Data for review >>

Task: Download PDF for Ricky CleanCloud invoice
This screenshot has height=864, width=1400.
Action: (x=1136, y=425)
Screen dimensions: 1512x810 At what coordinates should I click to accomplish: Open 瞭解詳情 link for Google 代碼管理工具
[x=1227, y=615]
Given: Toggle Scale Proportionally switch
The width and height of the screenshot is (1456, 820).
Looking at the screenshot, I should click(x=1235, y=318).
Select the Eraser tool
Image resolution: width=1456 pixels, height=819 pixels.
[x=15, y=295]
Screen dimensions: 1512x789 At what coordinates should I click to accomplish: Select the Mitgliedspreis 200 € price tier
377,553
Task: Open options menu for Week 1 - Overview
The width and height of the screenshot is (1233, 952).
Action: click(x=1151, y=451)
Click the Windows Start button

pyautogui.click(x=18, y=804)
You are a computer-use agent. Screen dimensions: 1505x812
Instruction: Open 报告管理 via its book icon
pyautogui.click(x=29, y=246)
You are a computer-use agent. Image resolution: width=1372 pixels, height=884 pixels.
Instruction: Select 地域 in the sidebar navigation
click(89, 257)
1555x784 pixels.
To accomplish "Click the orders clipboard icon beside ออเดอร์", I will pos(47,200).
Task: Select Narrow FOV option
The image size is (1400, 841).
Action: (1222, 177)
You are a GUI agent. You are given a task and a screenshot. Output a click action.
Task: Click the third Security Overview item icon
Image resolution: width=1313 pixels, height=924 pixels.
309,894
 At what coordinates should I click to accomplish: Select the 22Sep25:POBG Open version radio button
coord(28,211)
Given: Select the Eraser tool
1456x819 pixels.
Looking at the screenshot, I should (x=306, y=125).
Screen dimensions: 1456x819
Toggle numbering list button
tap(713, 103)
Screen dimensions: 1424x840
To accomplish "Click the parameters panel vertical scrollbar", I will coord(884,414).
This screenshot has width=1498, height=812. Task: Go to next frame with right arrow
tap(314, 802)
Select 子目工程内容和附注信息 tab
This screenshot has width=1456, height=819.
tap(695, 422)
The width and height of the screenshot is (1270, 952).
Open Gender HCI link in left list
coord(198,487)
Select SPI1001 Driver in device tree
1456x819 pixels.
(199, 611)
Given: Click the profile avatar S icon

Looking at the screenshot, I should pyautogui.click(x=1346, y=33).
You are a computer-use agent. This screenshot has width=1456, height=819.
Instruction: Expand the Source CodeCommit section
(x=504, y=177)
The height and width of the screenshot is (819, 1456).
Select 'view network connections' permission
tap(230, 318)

What is needed >> Output the full listing exactly, please.

Problem solution >>
Task: Download PDF for Ricky CleanCloud invoice
This screenshot has height=864, width=1400.
Action: (x=1136, y=425)
Screen dimensions: 1512x810 At what coordinates should I click to accomplish: Open 瞭解詳情 link for Google 代碼管理工具
[x=1227, y=615]
Given: Toggle Scale Proportionally switch
The width and height of the screenshot is (1456, 820).
Looking at the screenshot, I should click(x=1235, y=318).
Select the Eraser tool
Image resolution: width=1456 pixels, height=819 pixels.
[x=15, y=295]
Screen dimensions: 1512x789 At what coordinates should I click to accomplish: Select the Mitgliedspreis 200 € price tier
377,553
Task: Open options menu for Week 1 - Overview
The width and height of the screenshot is (1233, 952).
Action: click(x=1151, y=451)
Click the Windows Start button

pyautogui.click(x=18, y=804)
You are a computer-use agent. Screen dimensions: 1505x812
Instruction: Open 报告管理 via its book icon
pyautogui.click(x=29, y=246)
You are a computer-use agent. Image resolution: width=1372 pixels, height=884 pixels.
Instruction: Select 地域 in the sidebar navigation
click(89, 257)
1555x784 pixels.
To accomplish "Click the orders clipboard icon beside ออเดอร์", I will pos(47,200).
Task: Select Narrow FOV option
The image size is (1400, 841).
Action: (1222, 177)
You are a GUI agent. You are given a task and a screenshot. Output a click action.
Task: Click the third Security Overview item icon
Image resolution: width=1313 pixels, height=924 pixels.
309,894
 At what coordinates should I click to accomplish: Select the 22Sep25:POBG Open version radio button
coord(28,211)
Given: Select the Eraser tool
1456x819 pixels.
Looking at the screenshot, I should (x=306, y=125).
Screen dimensions: 1456x819
Toggle numbering list button
tap(713, 103)
Screen dimensions: 1424x840
To accomplish "Click the parameters panel vertical scrollbar", I will coord(884,414).
This screenshot has width=1498, height=812. Task: Go to next frame with right arrow
tap(314, 802)
Select 子目工程内容和附注信息 tab
This screenshot has width=1456, height=819.
tap(695, 422)
The width and height of the screenshot is (1270, 952).
Open Gender HCI link in left list
coord(198,487)
Select SPI1001 Driver in device tree
1456x819 pixels.
(199, 611)
Given: Click the profile avatar S icon

Looking at the screenshot, I should pyautogui.click(x=1346, y=33).
You are a computer-use agent. This screenshot has width=1456, height=819.
Instruction: Expand the Source CodeCommit section
(x=504, y=177)
The height and width of the screenshot is (819, 1456).
Select 'view network connections' permission
tap(230, 318)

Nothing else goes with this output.